Kai Nierula: Physics-Informed Neural Networks for Wave-Based Seismic Imaging

SCCS Colloquium |


This thesis investigates using a physics-informed continuous conditional Generative Adversarial Network (CcGAN) for simulating seismic wave propagation. Seismic wave simulations are a key element in seismic imaging used for subsurface exploration and discovery. In recent years, physics-informed machine learning (ML) and deep learning (DL) methods have emerged as valuable additions or substitutes to classical numerical simulation of partial differential equations (PDEs), one of their main benefits being fast computing time after training. We extend Kadeethum, et al.’s (2022) CcGAN designed to solve a time-dependent PDE on a 2D domain by adding a physics consistency-based loss. The time-depended PDE of interest in this thesis is the acoustic wave equation. A CcGAN allows for generalization across velocity distribution inputs and handling continuous conditional variables like time. To our knowledge, this is the first use of a physics-informed CcGAN.

We first compare a traditional CcGAN to a physics-informed one using uniform velocity distributions. Contrary to expectations, the traditional one outperformed the physics-informed one. Despite this, we applied the physics-informed CcGAN to a data set consisting of horizontally layered velocity distributions, hypothesizing that the advantages of using a physics-informed approach would become apparent with a more complex problem. However, the model showed mode collapse on the validation and test data sets, generating identical pressure wavefields regardless of the input velocity distributions. This mode collapse, a common issue in training traditional GANs, persisted despite employing a Wasserstein gradient-penalty GAN, which should have mitigated this problem.

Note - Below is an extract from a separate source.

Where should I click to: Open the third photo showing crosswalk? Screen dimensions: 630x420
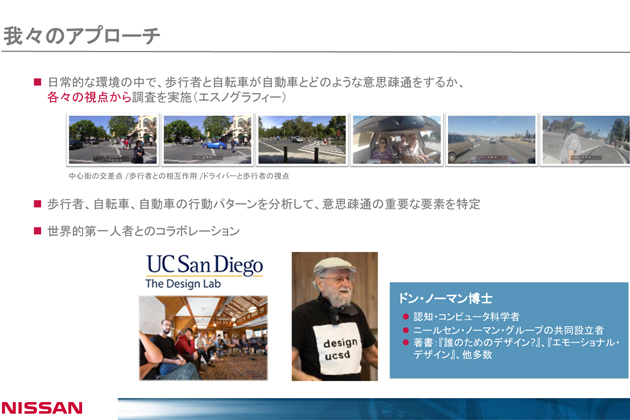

Encouragingly, our model can generate varied pressure wavefields on the training dataset. Additionally, it demonstrated the ability to handle wavefield progression based on input times, thereby enabling the possibility of querying wavefields at individual timesteps without the need for preceding ones. Unfortunately, continuous time-stepping defaulted back on timesteps used during training.

These findings underscore the need for additional research to address the unexpected physics-informed CcGAN behavior. Despite the challenges, the possibility of querying wavefields at arbitrary time steps highlights the potential of using DL methods to contribute to computational speed-ups in seismic simulation and imaging.

Master's thesis presentation. Kai is advised by Sebastian Wolf, Prof. Dr. Michael Bader,  and Dr. Ban-Sok Shin.